On 11/08/2016 05:09 PM, Martin Sebor wrote:
The -Wformat-length checker relies on the compute_builtin_object_size
function to determine the size of the buffer it checks for overflow.
The function returns either a size computed by the tree-object-size
pass for objects referenced by the __builtin_object_size intrinsic
(if it's used in the program) or it tries to compute it for a small
subset of expressions otherwise. This subset doesn't include objects
allocated by either malloc or alloca, and so for those the function
returns "unknown" or (size_t)-1 in the case of -Wformat-length. As
a consequence, -Wformat-length is unable to detect overflows
involving such objects.
The attached patch adds a new function, compute_object_size, that
uses the existing algorithms to compute and return the sizes of
allocated objects as well, as if they were referenced by
__builtin_object_size in the program source, enabling the
-Wformat-length checker to detect more buffer overflows.
Martin
PS The function makes use of the init_function_sizes API that is
otherwise unused outside the tree-object-size pass to initialize
the internal structures, but then calls fini_object_sizes to
release them before returning. That seems wasteful because
the size of the same object or one related to it might need
to computed again in the context of the same function. I
experimented with allocating and releasing the structures only
when current_function_decl changes but that led to crashes.
I suspect I'm missing something about the management of memory
allocated for these structures. Does anyone have any suggestions
how to make this work? (Do I perhaps need to allocate them using
a special allocator so they don't get garbage collected?)
gcc-78245.diff
PR middle-end/78245 - missing -Wformat-length on an overflow of a dynamically
allocated buffer
gcc/testsuite/ChangeLog:
PR middle-end/78245
* gcc.dg/tree-ssa/builtin-sprintf-warn-3.c: Add tests.
gcc/ChangeLog:
PR middle-end/78245
* gimple-ssa-sprintf.c (get_destination_size): Call compute_object_size.
* tree-object-size.c (addr_object_size): Adjust.
(pass_through_call): Adjust.
(compute_object_size, internal_object_size): New functions.
(compute_builtin_object_size): Call internal_object_size.
(pass_object_sizes::execute): Adjust.
* tree-object-size.h (compute_object_size): Declare.

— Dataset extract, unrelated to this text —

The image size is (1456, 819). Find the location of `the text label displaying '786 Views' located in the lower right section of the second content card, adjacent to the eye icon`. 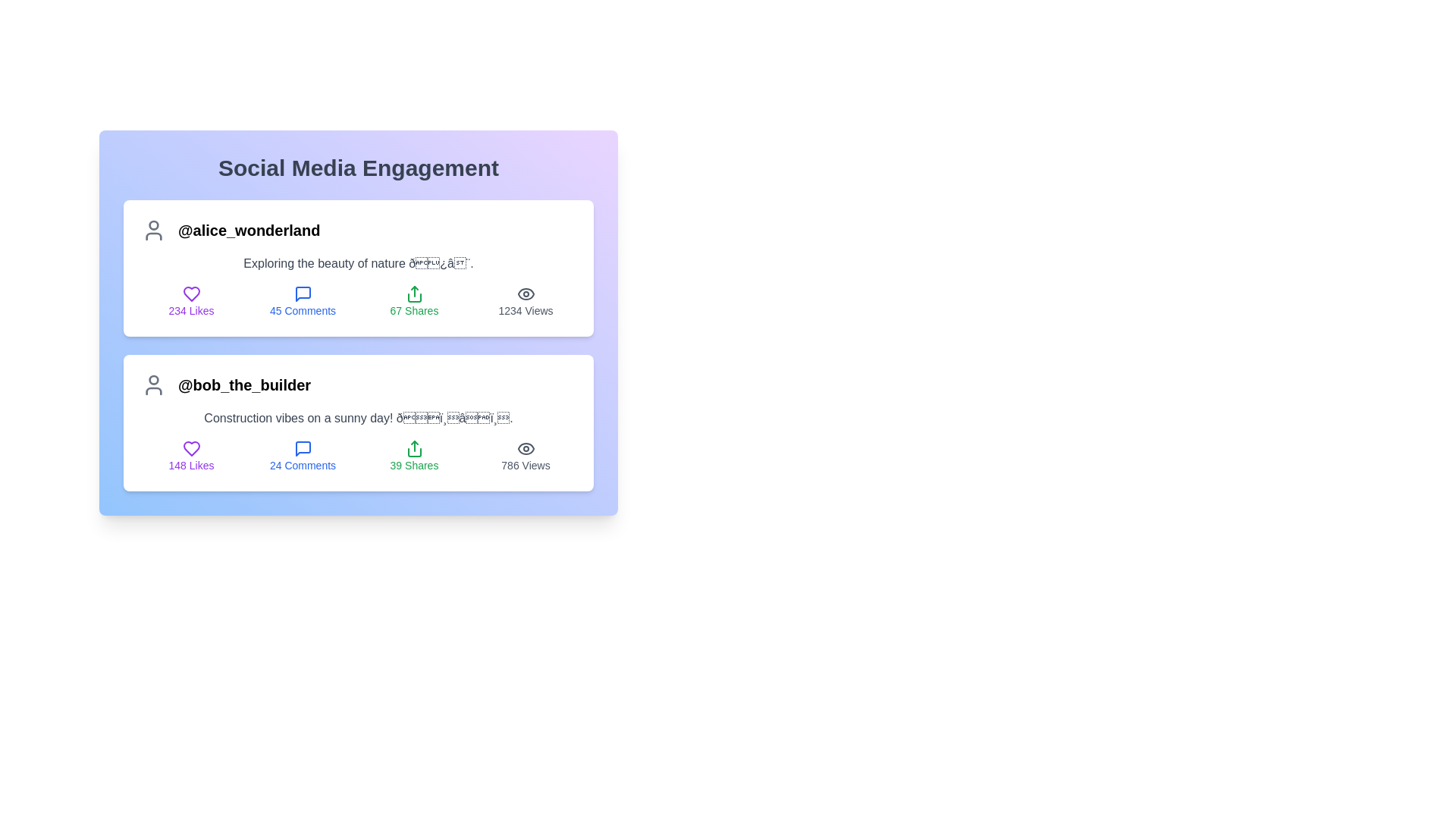

the text label displaying '786 Views' located in the lower right section of the second content card, adjacent to the eye icon is located at coordinates (526, 464). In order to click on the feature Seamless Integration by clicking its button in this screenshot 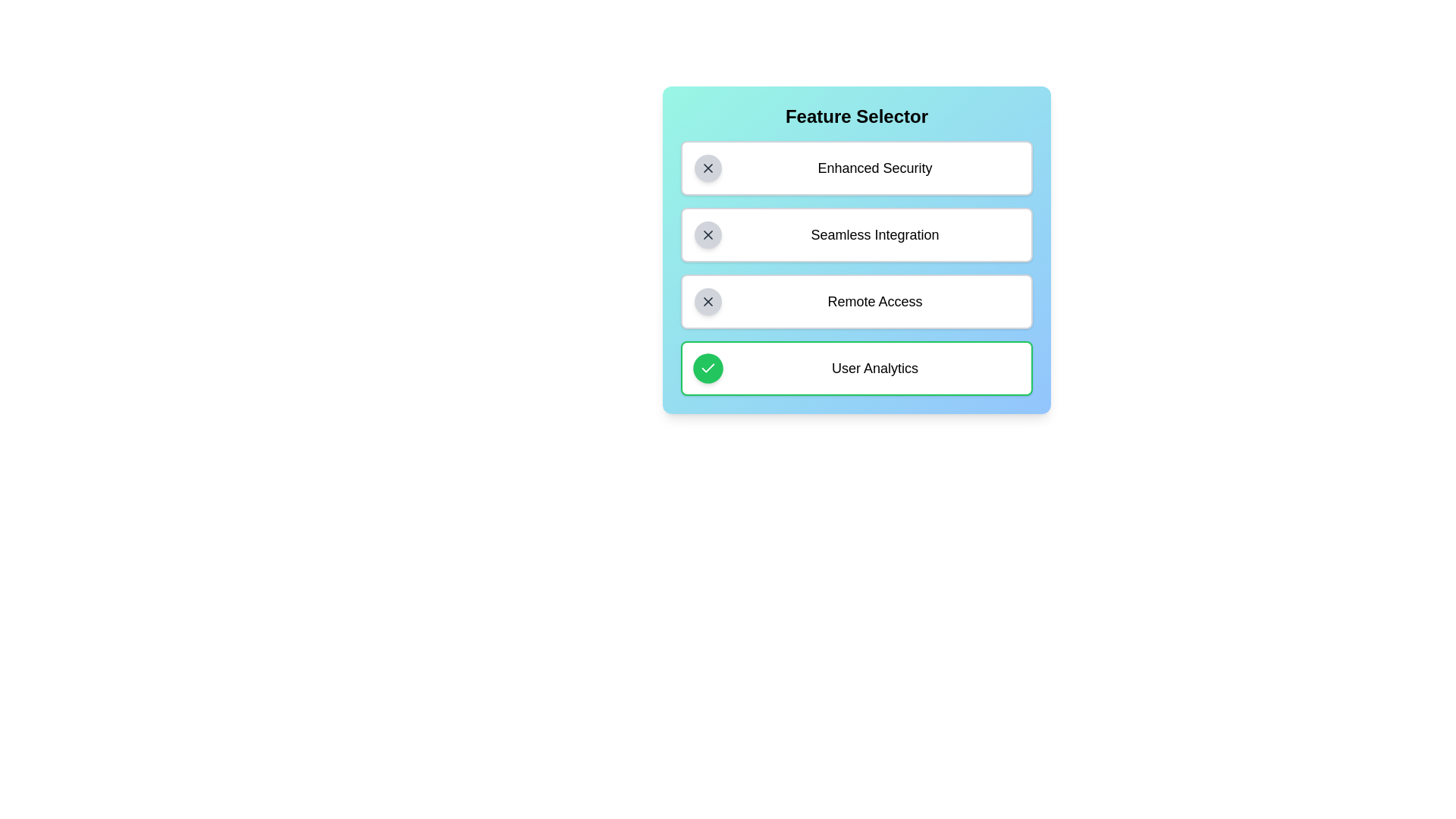, I will do `click(708, 234)`.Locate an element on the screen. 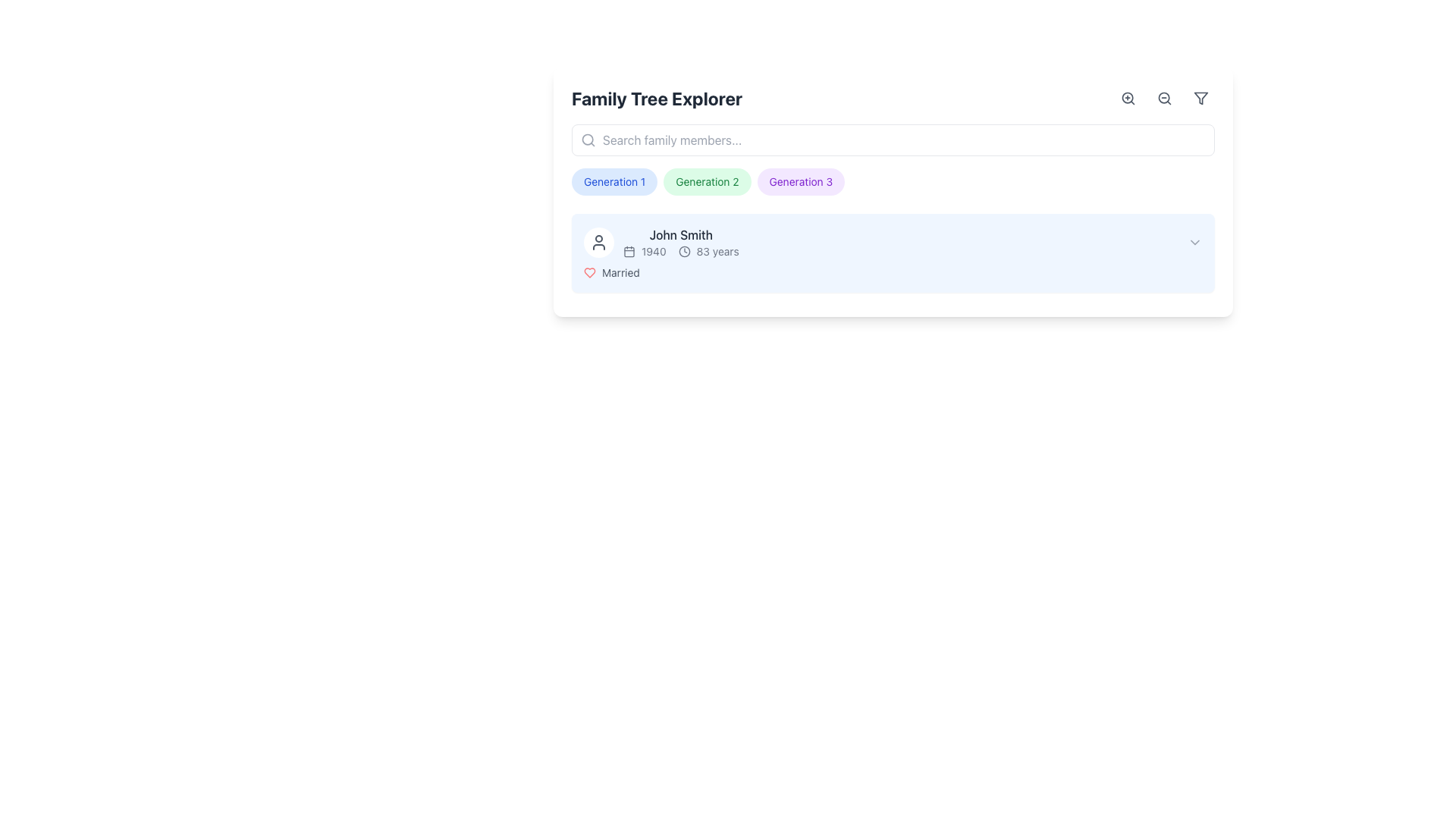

Sorry. Just not getting to many of the pre-stage1 close patches as fast
as I'd like.
My only real concern here is that if we call compute_builtin_object_size
without having initialized the passes, then we initialize, compute, then
finalize. Subsequent calls will go through the same process -- the key
being each one re-computes the internal state which might get expensive.
Wouldn't it just make more sense to pull up the init/fini calls, either
explicitly (which likely means externalizing the init/fini routines) or
by wrapping all this stuff in a class and instantiating a suitable object?
I think the answer to your memory management question is that internal
state is likely not marked as a GC root and thus if you get a GC call
pieces of internal state are not seen as reachable, but you still can
reference them. ie, you end up with dangling pointers.
Usually all you'd have to do is mark them so that gengtype will see
them. Bitmaps, trees, rtl, are all good examples. So marking the
bitmap would look like:
static GTY (()) bitmap computed[4];
Or something like that.
You might try --enable-checking=yes,extra,gc,gcac
That will be slow, but is often helpful for tracking down cases where
someone has an object expected to be live across passes, but it isn't
reachable because someone failed to register a GC root.
Jeff